Seems like most forum folks these days aren't the original owners and therefore don't know exactly how many times the TTY bolts (any of them) may have been re-used/re-torqued. I would really be ticked if a shop pulled this on me (and clearly I was thinking of the damper, flywheel bolts specifically when starting this thread). Not a common repair, but connecting rod bolts are reported by some as TTY. Admittedly, I haven't taken the time to look in the manual.
I really hate head bolts in general (or any other critical fastener), not using studs is plain silly. I understand why the manufacturers use bolts, but they suck so bad....
Might be a good idea to order these head bolts from the Ford parts department in advance if you're planning this type of work so the tech has them available when performing the job.
Seems like most forum folks these days aren't the original owners and therefore don't know exactly how many times the TTY bolts (any of them) may have been re-used/re-torqued. I would really be ticked if a shop pulled this on me (and clearly I was thinking of the damper, flywheel bolts specifically when starting this thread). Not a common repair, but connecting rod bolts are reported by some as TTY. Admittedly, I haven't taken the time to look in the manual.
I believe the flexplate are as well, but not certain.
I replaced mine when I had the engine on the stand after reading it somewhere.
Flywheel bolts as well. South Bend specifically sends new bolts along and states you must replace them. I would think any of these critical bolts you would want to change out for new. Admittedly, I have reused head bolts in small gas engines to include motorcycles and 2 stroke snowmobiles with no issues. I would think gas engines are a little different animal than these 4 TTY bolt per cylinder diesels. Interesting conversation…..
If the head bolts are not TTY, they are tightened into the normal "Clamp Load" range; they can be used up to five times.

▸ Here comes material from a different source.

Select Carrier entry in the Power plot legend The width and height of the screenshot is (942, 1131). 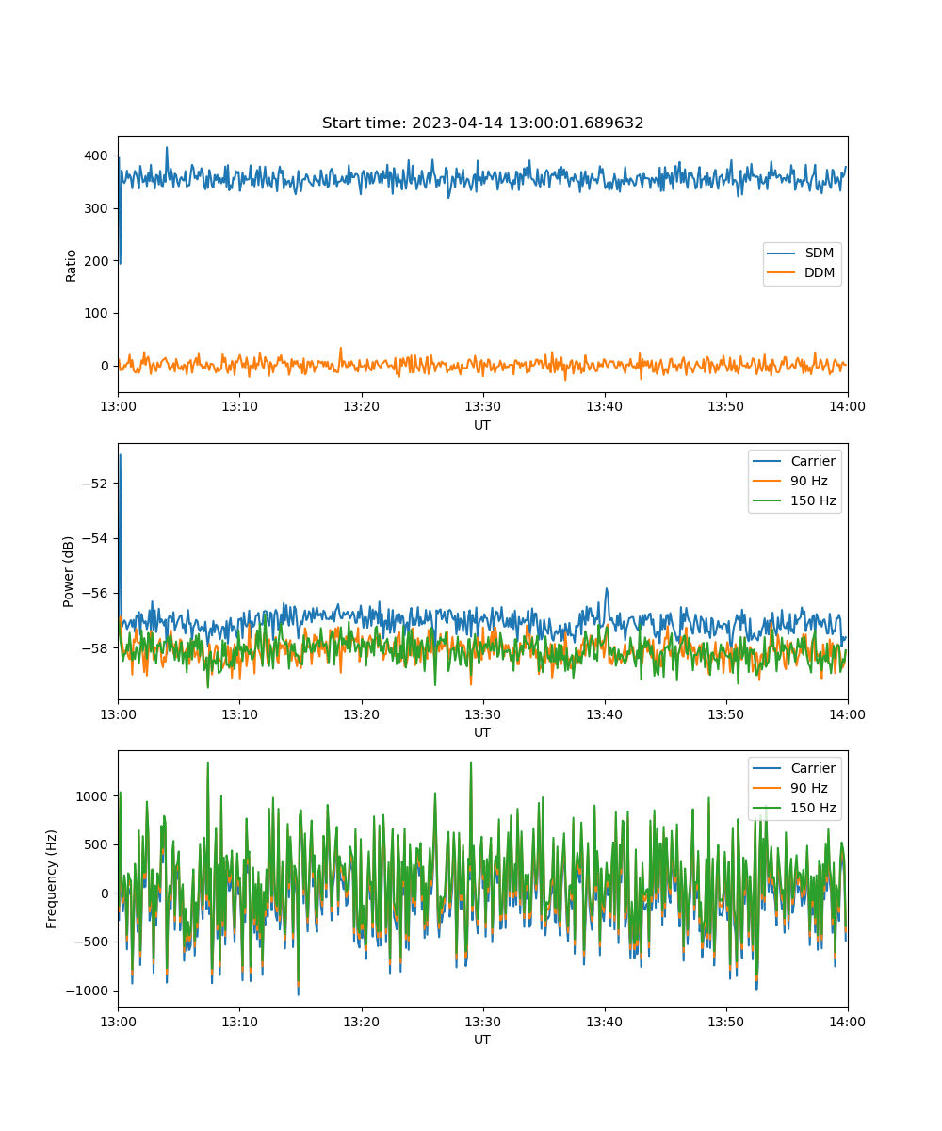tap(812, 461)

TTY bolts always tend to be Torque/Angle. You can have situations where 'turn of the nut' or angle is used, but the bolts are not tightened to TTY.

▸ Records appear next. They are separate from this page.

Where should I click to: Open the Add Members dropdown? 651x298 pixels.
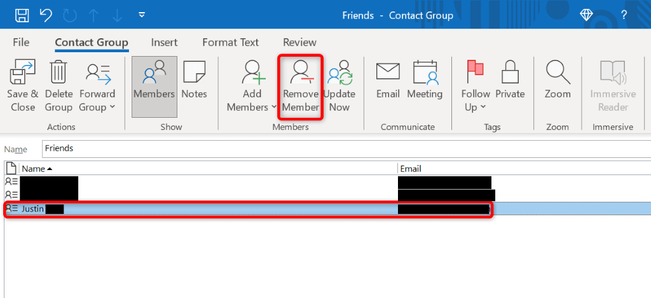252,100
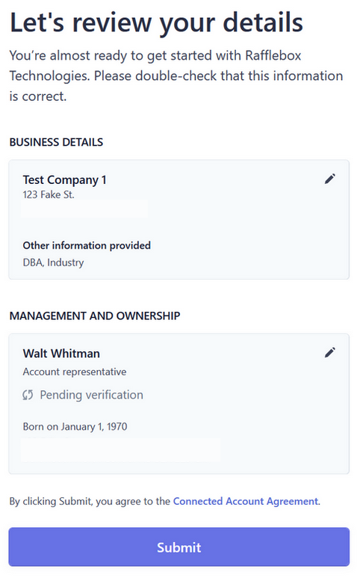Click the redacted line under 123 Fake St.
Viewport: 363px width, 578px height.
click(x=84, y=209)
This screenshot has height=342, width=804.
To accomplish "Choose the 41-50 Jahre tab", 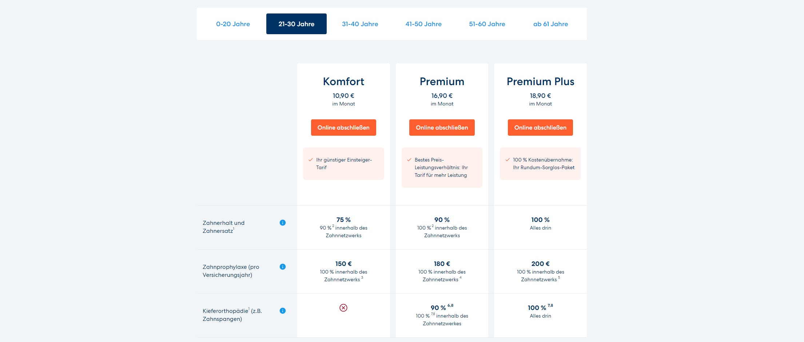I will 423,24.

But an easy way, if you have a torque value spec of an application and you want to know if it is TTY, is to compare the bolt's torque spec you're given to a chart torque spec.

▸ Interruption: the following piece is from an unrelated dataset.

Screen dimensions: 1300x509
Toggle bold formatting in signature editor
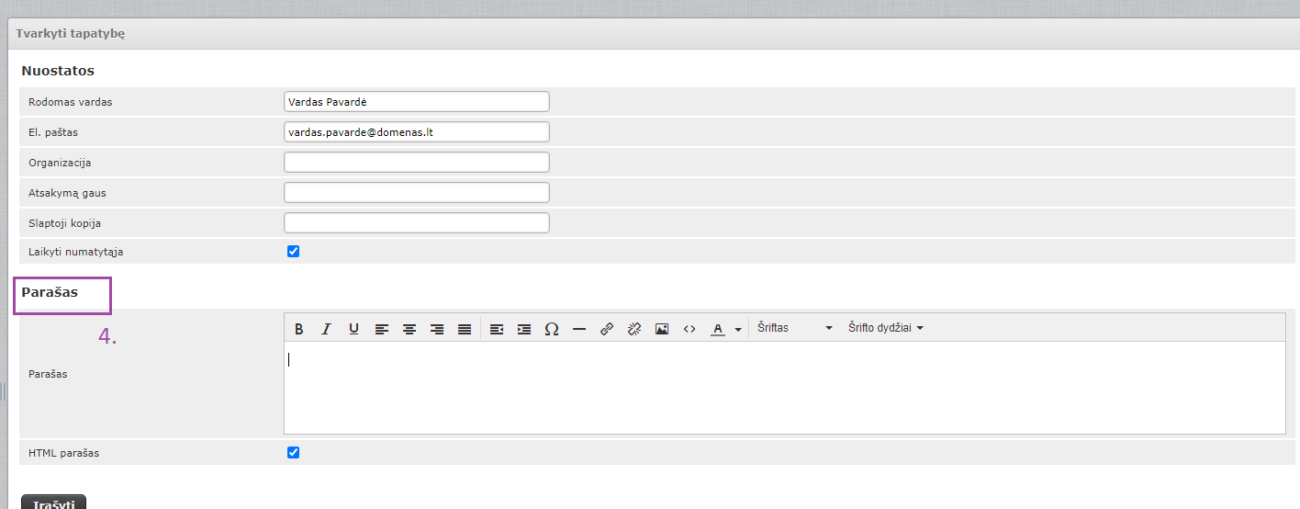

A panel from the video I'm working on this weekend. The segment is about the front damper bolts.
80,400 Newtons = 18,074 lbs.
Keep in mind I lubricated my bolts, somewhat. I measured the torque to rotate the bolts to 90º after the 'setting' the 50lb-ft spec (my case 47.5lb-ft due to the anti-seize). It came up to 178lb-ft. Way over the 128lb-ft "clamp load" spec for the 12.9 grade bolt these are. The manuals do not say these are TTY, just to replace them. They are TTY.
When the service manual states "remove and discard"... I disregard the "discard."
It seems so wasteful. Why fill the landfills? The bolts look perfectly fine to me.
So I keep the old bolts.
In an old bolt can, and use them for unimportant stuff.
For the application being serviced, I always buy new bolts, as the service manual instructed.
I also pay the markup to get the bolts from the OEM, as an the OEM bolt may have elements such as a full diameter shoulder beneath the head, transitioning to a reduced diameter shank matching the root diameter of the threads, rather than a full diameter shank matching the crest diameter of the threads, otherwise called a "stretch" bolt, which is actually depicted in the graphic above. As opposed to an already stretched used bolt. A new "stretch" bolt has the reduced diameter to enable the stretching (and the tensioning that the stretching gives).
OEM bolts also may have optimized coatings for the application, and I don't want to reinvent the wheel or gamble with alternatives that are more commonly available.
In the case of the 6.0L head bolts, the rolled threads extend far up the shank to act as the controlled stretch area, the smaller diameter. The proper nut will not pass up the threads of a used bolt beyond engagement, and a thread scale will show the thread crests are wider down the length.